◆ Extract provided ◆
Argüelles returned to the UK for his final swim of the challenge.
“It was the most difficult, the toughest, in the Oceans Seven,” Argüelles said.
Unlike other crossings, such as Gibraltar and Ka’iwi, the North Channel features frigid temperatures. When Argüelles jumped in, the temperature hovered between 13C and 15C.
“You can never get that coldness out of your body,” he said, “especially your arms, legs, hands and feet.”
He prepared as best as he could. He trained in the similarly cold conditions of San Francisco Bay, then spent two weeks in Donaghadee, Northern Ireland, seeking a way to acclimate to the temperature while waiting for a day when the weather would accommodate a swim. He got to know a local swim club, the Chunky Dunkers, who go out for a plunge sans wetsuits every day of the year.
The conditions nearly made it impossible to schedule a date, yet on the morning of 3 August Mother Nature gave Argüelles a chance to make the crossing. This might have been aided by a ceremony earlier that week, in which he brought water collected from both the Mexican and San Franciscan waters where he trains and deposited it into the channel.
“I asked the ocean to please give me a chance,” Argüelles says. “It’s something I always like to transmit to people: You don’t conquer the mountains, they give you permission to do it. My philosophy has always been to treat Mother Nature [with] a lot of respect. I am not a religious person, but I believe in forces of nature.”
At the start of the swim, those forces treated him kindly. He had planned to reach the halfway point in six hours, but made it in five, to the delight of not only himself but also those in his escort boat, including trainer Nora Toledano and advisor Rafael Álvarez.
Then the conditions worsened. Colliding currents threatened to push Argüelles back to Northern Ireland. He got a message from the boat to pick up the pace or risk losing his chance at the milestone.
“They said, ‘You have to go sprint for the next hour,’” Argüelles recalls.

◆ Dataset ◆
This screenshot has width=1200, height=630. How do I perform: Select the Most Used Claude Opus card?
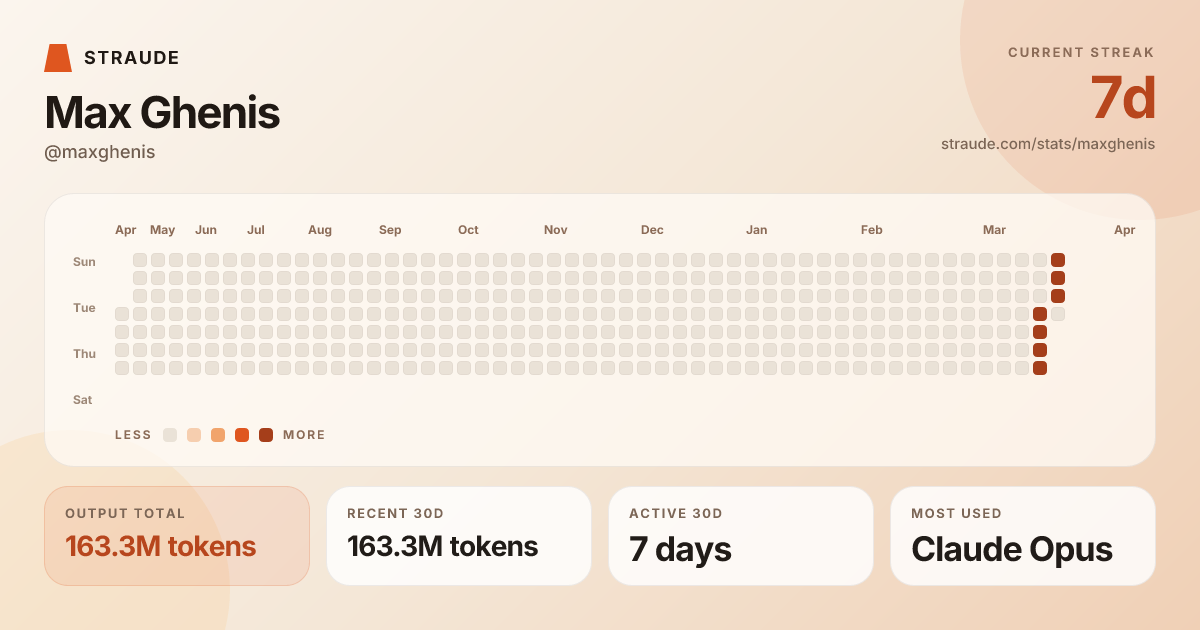(1023, 535)
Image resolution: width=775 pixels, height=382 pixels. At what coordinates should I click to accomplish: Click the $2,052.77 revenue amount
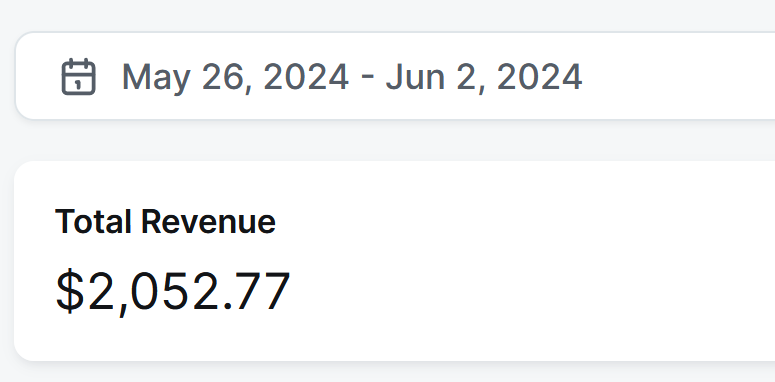(x=172, y=292)
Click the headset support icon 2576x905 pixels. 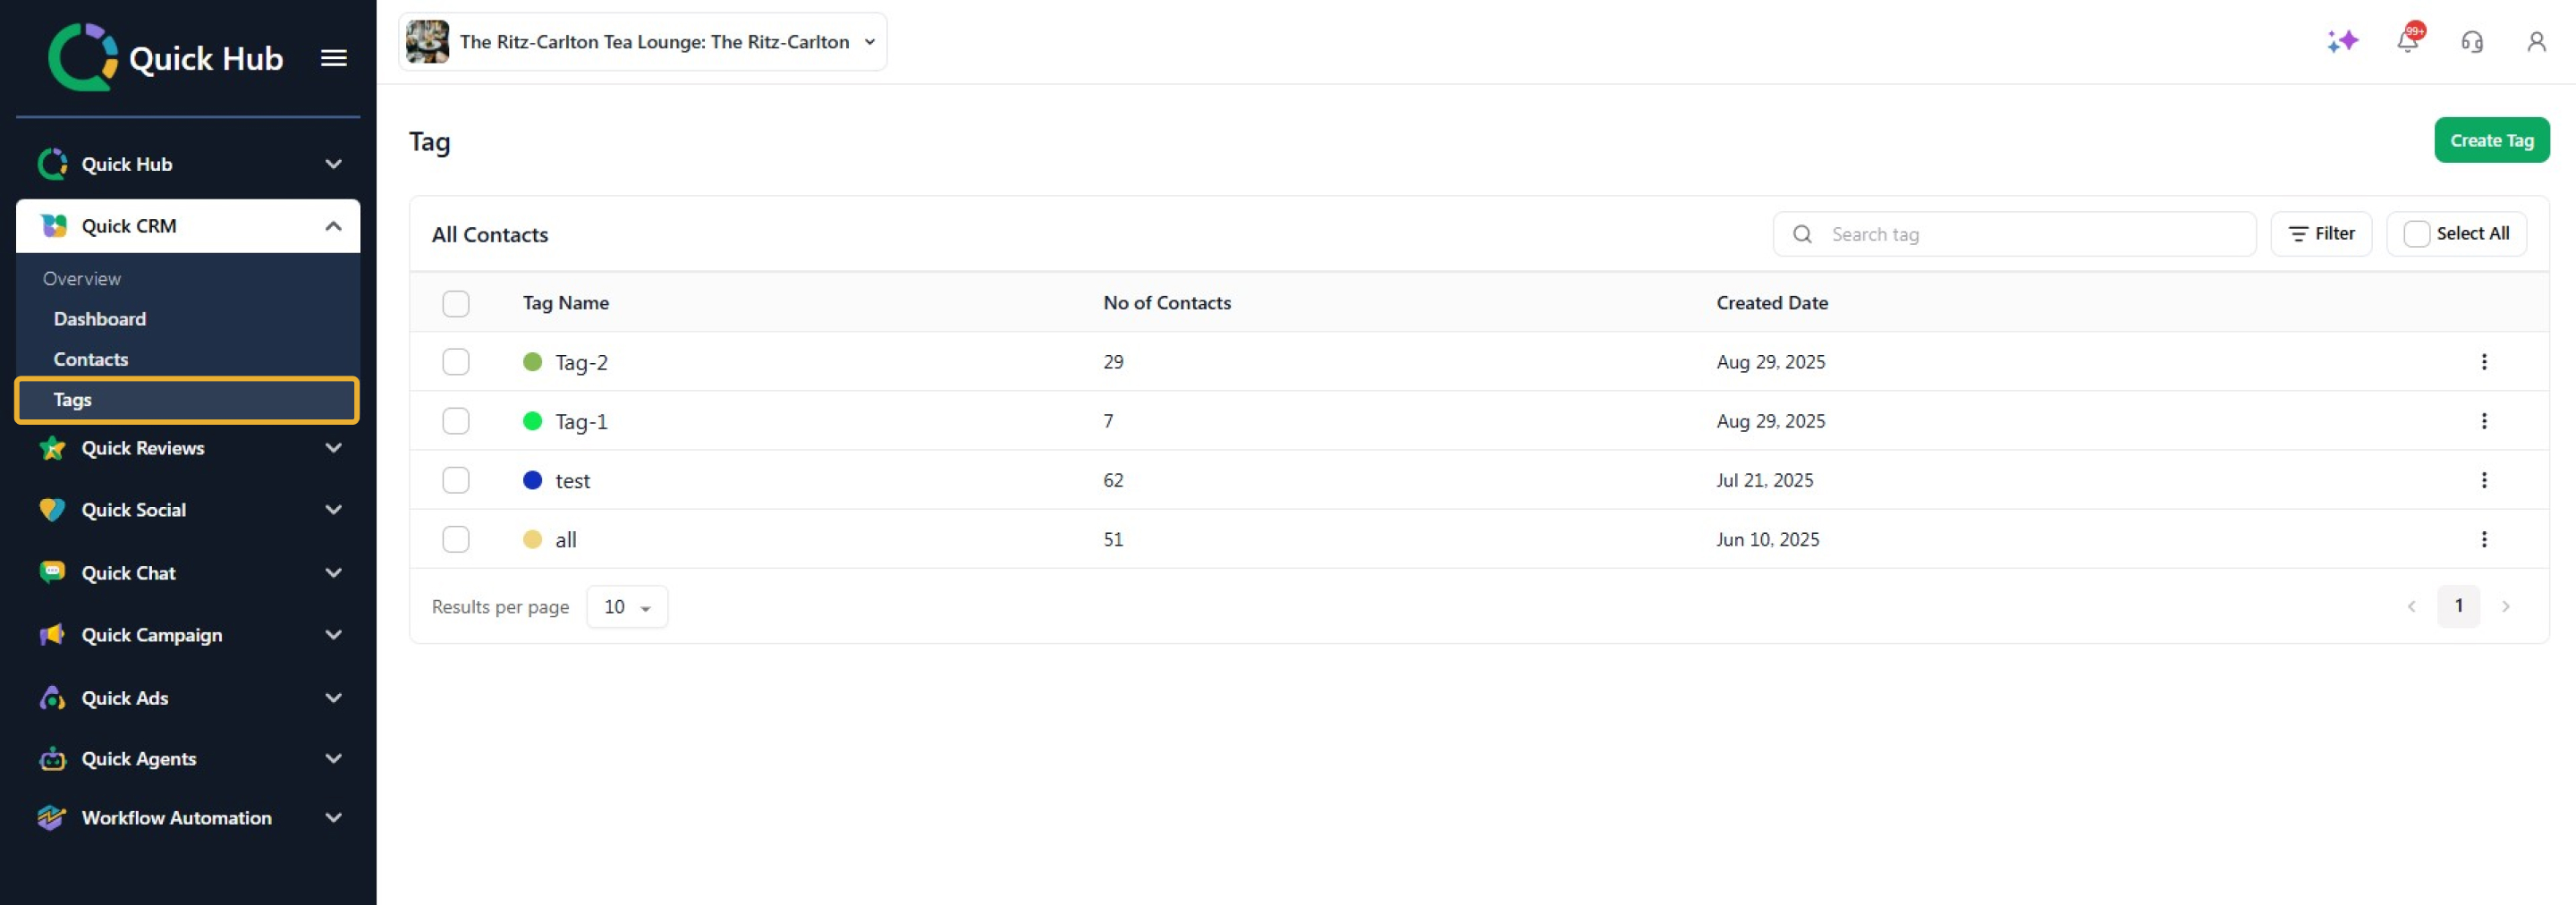(x=2472, y=42)
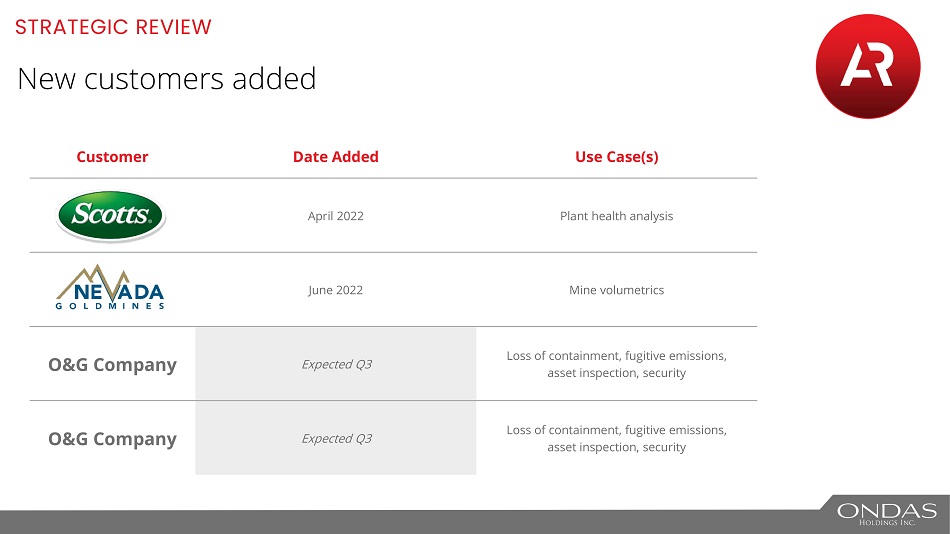Click the first O&G Company entry

point(112,365)
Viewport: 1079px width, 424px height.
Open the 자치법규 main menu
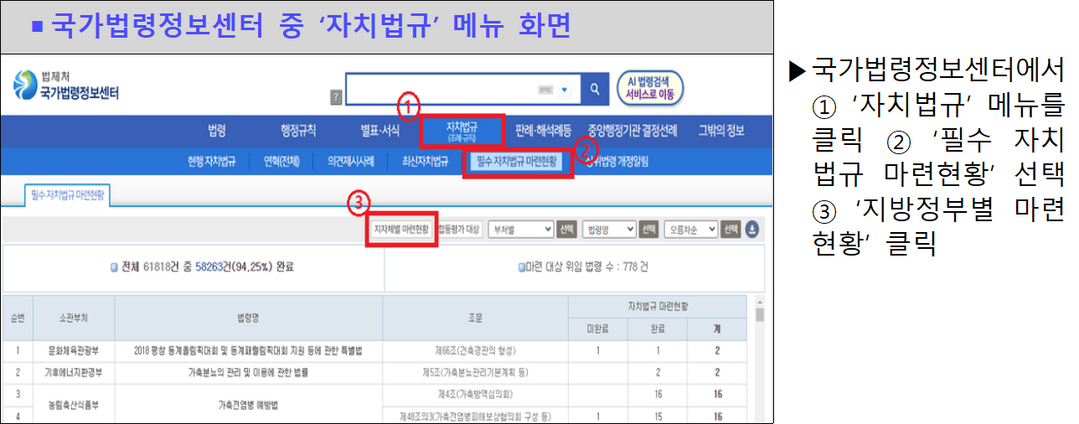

◆ Exercise ◆
Reproduce the passage about the North Channel swim from "Unlike other crossings, such" up to and including "13C and 15C.". The rows play no part in the work that follows.

◆ Task answer ◆
Unlike other crossings, such as Gibraltar and Ka’iwi, the North Channel features frigid temperatures. When Argüelles jumped in, the temperature hovered between 13C and 15C.